I am trying to decide with some friends which is worse, English weather or English football. The former is improving as I write, but the latter’s problems are terminal. There are too many ‘directors of development’ and other jargon-packed non-jobs that interfere with the very simple process of developing football. Send them all to Iceland, bring on a dentist, and cut footballers’ salaries by 90 per cent, and you just might one day learn to win.
But on to far more important things than ghastly football, like the wonderful garden party given by my friend Richard Northcott that brought back some very pleasant memories. There’s something rejuvenating about running into old girlfriends, despite the wrinkles and the sags. Memory speaks. Richard and I met a long time ago in Paris. I had spotted a beautiful girl at a party the night before and had sent her my Romeo & Juliet letter. The next morning, recovering in the bar of the hotel, a good-looking man walked in holding a piece of paper and asked no one in particular: ‘Who’s the poet?’ I raised my hand and said that it was not meant for him but for a lady. ‘Yes, she’s my wife.’ It was the start of a beautiful friendship. Both Richard and I have a weakness for the weaker sex, so you can guess the rest.
Next on the agenda was Prince and Princess Pavlos of Greece’s dinner to celebrate their 21st wedding anniversary. It doesn’t seem that long ago that we were at Hampton Court for the wedding and Lester Lanin’s orchestra played on as the platform started to sink on the man-made lake, just like on the Titanic. Mind you, the hangover this time was even worse, but that’s normal. Twenty-one years is no laughing matter as far as the liver is concerned.

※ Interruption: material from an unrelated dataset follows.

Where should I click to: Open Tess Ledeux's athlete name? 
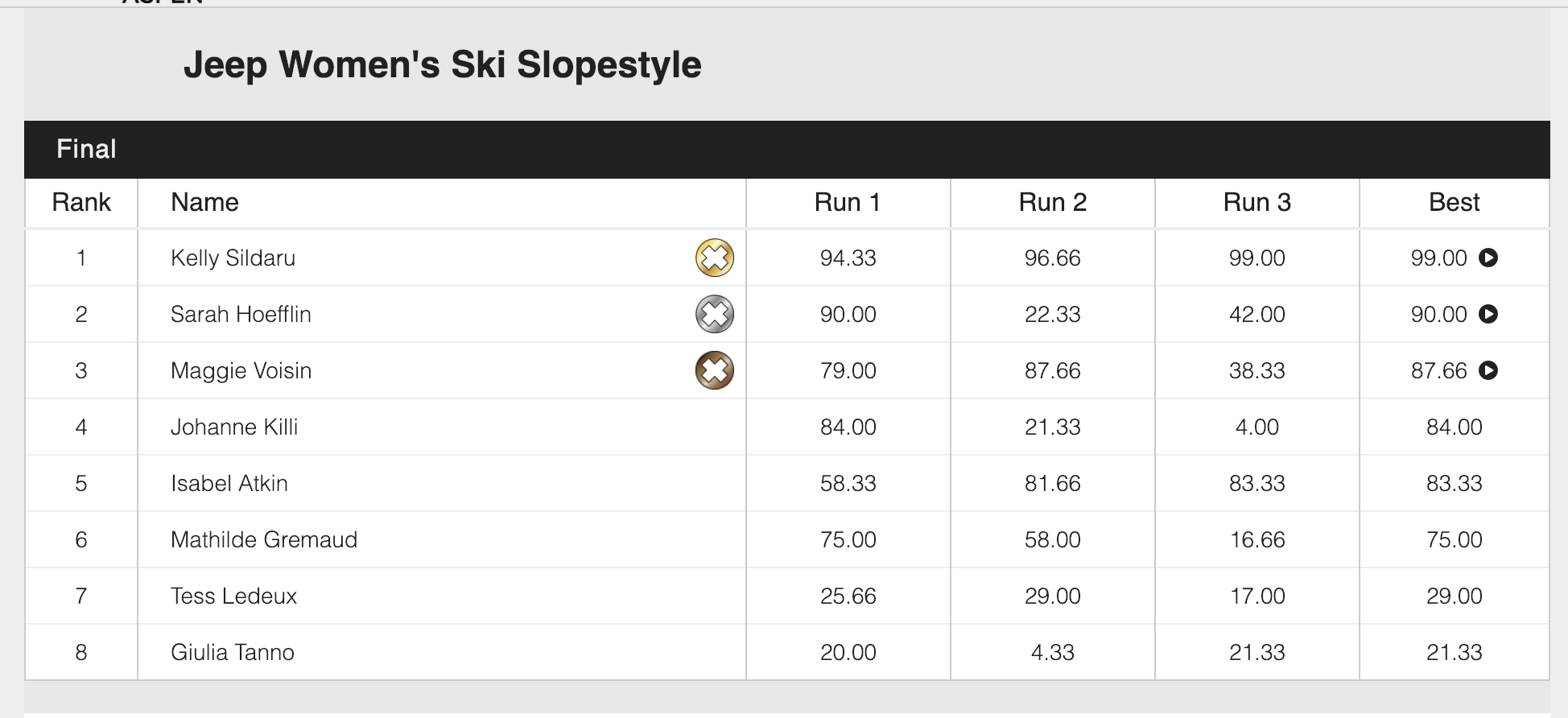click(x=233, y=596)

The highlight of my London season was, of course, giving a dinner at Hertford Street for my friend Greville Howard and then being taken upstairs by Robin Birley to meet my hero, Nigel Farage. Let’s face it, Nigel is the big winner in all this. Ukip members were called lotsa names, the nicest being fruitcakes, but they’re the ones who forced the vote and who inspired more than 17 million Brits to vote Brexit. We had a very good chat, Lord Howard asking Nigel what we should guard against having won. That was an easy one. Not following through, a May-like dependence on civil servants (my words), who will water everything down. We then proceeded to smoke non-stop just to piss a few people off.
Yes, it’s great to be back in London and I had a bonus laugh thanks to Christina Estrada’s bizarre claim that she’s high society. I knew la Estrada some 20 years ago, before she married a rich Saudi from that sandy hellhole. He emphasised his vulgarity by tracing his family tree in camels on the outside of his chalet in Gstaad. I kid you not. In the court proceedings in which Christina is claiming an exorbitant amount — one I hope she gets — she also made the extraordinary claim that she’s an opera buff. Asked by the camel-driver’s mouthpiece to name an opera besides La traviata, Estrada named The Nutcracker. Oh well, it could have been worse; she could have said Tom & Jerry.
The other faux pas Christina made was to say she was high society because she hung out with Prince Andrew. Ouch! She would have been better off claiming friendship with the convicted child-molesting buddy of Andrew, that nice Epstein fellow. Mind you, a girl needs to be paid off, having married a Saudi who has his family tree painted outside his chalet to impress the cows.
Just before I sat down to write this, I was standing outside my hotel in Cadogan Gardens and I watched a mother, with two tiny children in the back of the car, trying to reverse into a parking space. She had her back lights flashing and was doing a good job until a black BMW with two men up front poked its nose into her space making it impossible for her to fit in. I watched in fascination as one of the men got out and walked towards Peter Jones. The driver just sat there. He was of Pakistani or Bangladeshi appearance. After about a minute, the lady got out and asked him what he was doing. ‘I have two small children, for God’s sake…’ He waved her away and stayed where he was. So I had to get involved. I told him that I had seen the whole thing, that he had come in long after she had begun to back into the parking space, and that he had no right to the space just because she was a woman. ‘Pull that crap where you come from, not here,’ I said.
That did it. The bully-boy anarchists trying to intimidate the politicians into reversing the Brexit vote have got nothing on this driver, who saw a woman alone and decided to take her parking space. He raved, screamed and threatened, but never once did he get out of the car. The poor woman thanked me and wanted to leave, but I assured her that she should stay put and wait for the space. The man had a lot in common with Blair, Mandelson and Juncker, I said: all talk no action. Sure enough, he waited for his buddy and left after more threats. I was laughing, the lady was happy (perhaps she was a Speccie reader) and only one of the tots in the back cried.